Effects of leptin on blood glucose levels and on dural-evoked neuronal firing in the trigeminocervical complex (TCC). A) Time course changes in blood glucose levels before surgery, before administration of drugs and following intravenous administration of leptin (1 mg·kg^− 1) throughout the 60 min post-injection. Leptin (1 mg·kg^− 1) significantly decreased blood glucose levels to a maximum of 4.7 mmol/L, respectively. Vehicle control had no effect on responses and blood glucose levels were kept in the physiological range of 5.4–5.5 mmol/L. B) Bar graph of the maximum effect of leptin (0.3, 1 and 3 mg·kg^− 1) at the ‘45 min time point’ of the change from baseline of dural-evoked Aδ-fiber activity in the TCC. Leptin (1 mg·kg^− 1) significantly inhibited dural-evoked Aδ-fiber activity in the TCC, demonstrating an optimal dose effect for leptin. Vehicle control had no effect on responses. *p < 0.05; **p < 0.01; ^#p < 0.001.

Fig. 5

Effect of intravenous administration of insulin, glucagon and leptin on pERK1/2 cell expression within the trigeminocervical complex (TCC). A) Box plots summarising pERK1/2 expression in the TCC, consisting of the trigeminal nucleus caudalis (TNC) and C1 and C2 dorsal horn laminae I–V. Insulin (10 U·kg^− 1) and leptin (1 mg·kg^− 1) significantly decreased pERK1/2 labelling within the TCC, as oppose to glucagon (100 μg·200 μl^− 1), which significantly increased pERK1/2 expression, when compared to control sham group, 60 min post-injection. B) Photomicrographs showing the localization of pERK1/2 staining in the TCC. C) Photomicrograph showing pERK1/2 stained neurons in the TCC of an animal administered with glucagon (100 μg·200 μl^− 1). Arrows indicate cell bodies. *p < 0.05; **p < 0.01; ^#p < 0.001.

Fig. 6

Effect of intravenous administration of insulin, glucagon and leptin on pERK1/2 cell expression within the hypothalamic arcuate nucleus (ARC) and paraventricular nucleus (PVN) A) Leptin (1 mg·kg^− 1) significantly reduced pERK1/2 cell expression within the ARC, while insulin (10 U·kg^− 1) and glucagon (100 μg·200 μl^− 1) did not significantly affect pERK1/2 expression, when compared to control sham group, 60 min post-injection.

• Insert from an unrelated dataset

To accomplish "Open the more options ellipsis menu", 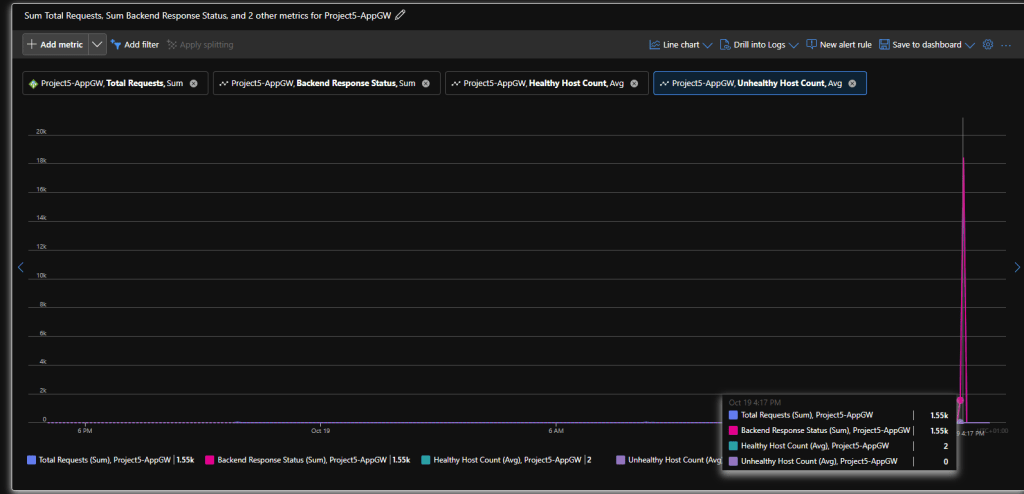I will click(1006, 45).
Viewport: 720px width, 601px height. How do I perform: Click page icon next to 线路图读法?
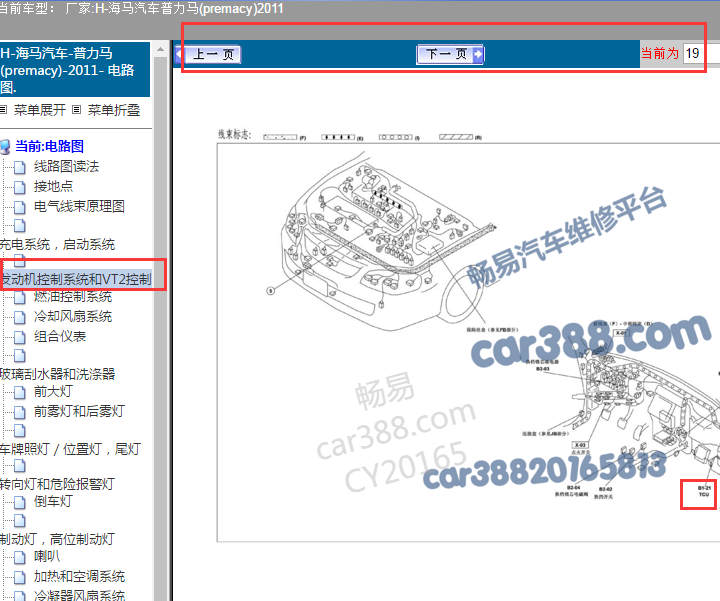pyautogui.click(x=20, y=167)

B) Photomicrographs showing the localization of pERK1/2 staining in the hypothalamic ARC. Dotted line shows the ARC nucleus; 3V: third ventricle. C) Photomicrograph showing the localization of pERK1/2 staining in the hypothalamic ARC of an animal administered with glucagon (100 μg·200 μl^− 1). Arrows indicate cell bodies; 3V: third ventricle. D) Photomicrographs displaying the localization of pERK1/2 staining in the PVN showing no significant difference between groups. *p < 0.05; **p < 0.01; ^#p < 0.001.